The crypto industry has seen a significant percentage of hacks, attacks, and exploits. And crypto mixers are at the heart of such problems, and most attackers use cryptocurrency mixer services to eliminate crime.

But what these mixers are and how they work remains a source of curiosity among many.

What is a crypto mixer?

As the name implies, the crypto mixer basically mixes the cryptocurrencies in the pool so that the transaction trail is lost. Originally designed to keep investors’ transactions private, investors are obscuring the path to funding the fund. The mixer helps protect the privacy of the user, but it is also used for money laundering. Therefore, they are a source of concern for many government observers.

Currently, there are several different types of crypto mixers:

Centralized mixer: These mixers first receive cryptocurrencies and after a while send back another set of the same type for a fee. This is a relatively easy replacement.

Blender.io is a popular centralized mixer.

Distributed mixer: These mixers use peer-to-peer (P2P) or fully tuned protocols to hide transactions. The user pools the ciphers together and the tokens are redistributed to lose the transaction trail.

Wasabi and Join Market are popular distributed mixers.

Obfuscation-based mixer: These mixers are also known as decoy-based mixers. These use methods to hide the user’s transaction graph. However, you can recreate the transaction graph with sufficient resources.

Zero knowledge base mixer: These mixers use advanced encryption techniques such as zero-knowledge proof. However, it requires complex encryption, which can reduce scalability.

How does the mixer work?

Cryptographic mixers perform digital signatures of transactions through a “black box” that hides them. They are programs that combine a certain amount of cryptocurrencies in an exclusive pool before sending to a given recipient.
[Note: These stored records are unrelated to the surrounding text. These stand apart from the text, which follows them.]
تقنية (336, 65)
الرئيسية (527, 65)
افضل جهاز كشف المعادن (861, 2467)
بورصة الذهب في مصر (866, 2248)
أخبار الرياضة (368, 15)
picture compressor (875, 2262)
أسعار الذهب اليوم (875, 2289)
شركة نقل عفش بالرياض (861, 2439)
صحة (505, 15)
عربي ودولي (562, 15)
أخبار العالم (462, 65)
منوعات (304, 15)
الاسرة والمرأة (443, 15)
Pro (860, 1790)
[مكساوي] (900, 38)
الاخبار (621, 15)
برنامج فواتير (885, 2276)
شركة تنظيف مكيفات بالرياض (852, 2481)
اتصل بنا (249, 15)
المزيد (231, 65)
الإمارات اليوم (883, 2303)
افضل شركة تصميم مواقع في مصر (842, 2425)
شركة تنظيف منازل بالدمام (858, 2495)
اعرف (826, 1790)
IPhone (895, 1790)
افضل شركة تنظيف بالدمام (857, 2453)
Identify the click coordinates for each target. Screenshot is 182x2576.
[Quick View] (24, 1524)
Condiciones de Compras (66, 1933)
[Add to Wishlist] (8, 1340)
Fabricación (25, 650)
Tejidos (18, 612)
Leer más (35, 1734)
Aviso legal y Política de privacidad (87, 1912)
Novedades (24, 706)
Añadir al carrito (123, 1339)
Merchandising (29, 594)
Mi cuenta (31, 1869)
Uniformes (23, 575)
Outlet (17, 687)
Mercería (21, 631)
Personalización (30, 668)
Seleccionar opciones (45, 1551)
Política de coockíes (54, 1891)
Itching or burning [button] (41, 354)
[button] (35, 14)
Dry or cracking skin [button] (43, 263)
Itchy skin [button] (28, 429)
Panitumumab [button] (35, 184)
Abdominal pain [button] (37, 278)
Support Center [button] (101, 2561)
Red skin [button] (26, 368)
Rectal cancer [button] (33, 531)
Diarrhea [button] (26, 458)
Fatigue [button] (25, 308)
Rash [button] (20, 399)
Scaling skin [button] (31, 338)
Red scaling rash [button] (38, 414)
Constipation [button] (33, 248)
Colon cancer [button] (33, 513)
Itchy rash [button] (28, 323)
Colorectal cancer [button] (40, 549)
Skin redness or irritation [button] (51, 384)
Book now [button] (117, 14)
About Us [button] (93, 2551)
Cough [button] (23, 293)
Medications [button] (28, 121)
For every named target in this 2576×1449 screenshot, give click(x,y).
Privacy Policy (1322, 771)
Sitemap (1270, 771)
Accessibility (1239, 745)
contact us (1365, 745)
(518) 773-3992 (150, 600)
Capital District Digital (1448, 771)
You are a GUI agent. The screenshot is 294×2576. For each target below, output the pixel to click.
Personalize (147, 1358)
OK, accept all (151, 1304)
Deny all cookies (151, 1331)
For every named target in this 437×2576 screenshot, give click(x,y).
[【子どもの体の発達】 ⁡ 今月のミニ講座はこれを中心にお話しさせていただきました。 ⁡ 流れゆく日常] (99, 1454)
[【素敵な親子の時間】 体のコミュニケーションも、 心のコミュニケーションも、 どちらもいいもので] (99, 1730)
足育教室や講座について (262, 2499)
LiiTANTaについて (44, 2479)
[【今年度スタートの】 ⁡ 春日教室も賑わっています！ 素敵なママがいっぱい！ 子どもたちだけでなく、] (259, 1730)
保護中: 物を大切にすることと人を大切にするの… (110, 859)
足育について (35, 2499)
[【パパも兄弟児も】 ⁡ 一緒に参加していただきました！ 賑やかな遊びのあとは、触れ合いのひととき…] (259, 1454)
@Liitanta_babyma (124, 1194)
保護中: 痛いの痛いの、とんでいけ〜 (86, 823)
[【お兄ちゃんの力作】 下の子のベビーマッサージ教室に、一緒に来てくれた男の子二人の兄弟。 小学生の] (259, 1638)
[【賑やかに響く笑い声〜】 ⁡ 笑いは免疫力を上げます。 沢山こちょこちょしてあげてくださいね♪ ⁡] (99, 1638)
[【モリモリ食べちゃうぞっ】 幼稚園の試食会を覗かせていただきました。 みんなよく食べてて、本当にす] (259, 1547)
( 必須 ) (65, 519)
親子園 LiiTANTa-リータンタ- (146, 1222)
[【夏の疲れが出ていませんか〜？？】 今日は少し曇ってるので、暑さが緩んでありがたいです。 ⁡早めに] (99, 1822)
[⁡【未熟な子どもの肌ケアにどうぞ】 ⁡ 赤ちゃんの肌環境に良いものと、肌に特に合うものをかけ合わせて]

Cryptocurrencies are added to a significant pile of other cryptocurrencies and eventually send a small amount of coins to the selected address. However, the mixer retains 1% to 3% charge.

The goal is to make it impossible for Person A to determine that he has delivered (for example) 10 Bitcoins to Person B. This is done by shuffling the currency through the black box. Public Explorer only shows that User A provided 10 Bitcoin to the mixer along with many other users and User B got 10 Bitcoin from the mixer among many different receivers.

Is the crypto mixer illegal?

Cryptographic mixers have been used in many hacks and exploits. Another popular mixer, Tornado Cash, is frequently visited by hackers and attackers. Mixers have proven to be very convenient for such players to wash their hands.

Whether the mixer is legal or illegal depends on your jurisdiction.

The Financial Crimes Enforcement Network (FinCEN) classifies Bitcoin mixers as remittance companies. As a result, they need to register with FinCEN and apply for a state-by-state license.

According to former Assistant Assistant Attorney Brian Benczkowski, using a mixer to hide cryptocurrency transactions is a criminal offense.

But while talking to CoinDesk in January, retired Drug Enforcement Agency (DEA) agent Bill Callahan said.

“Is tornado cash laundering money? They certainly obscure it. But I pay attention to the term money laundering. Take a bag of cash and run away from the police, jump over the fence, Pretend to be trying to avoid capture … it’s not money laundering. If Tornado Cash knows who deposited the money and who took it out, it’s not money laundering. ”

In addition, in May, the US Treasury imposed sanctions on the Blender crypto mixer. They said the platform was involved in the hacking of the Axie Infinity-Ronin bridge and was used by North Korea.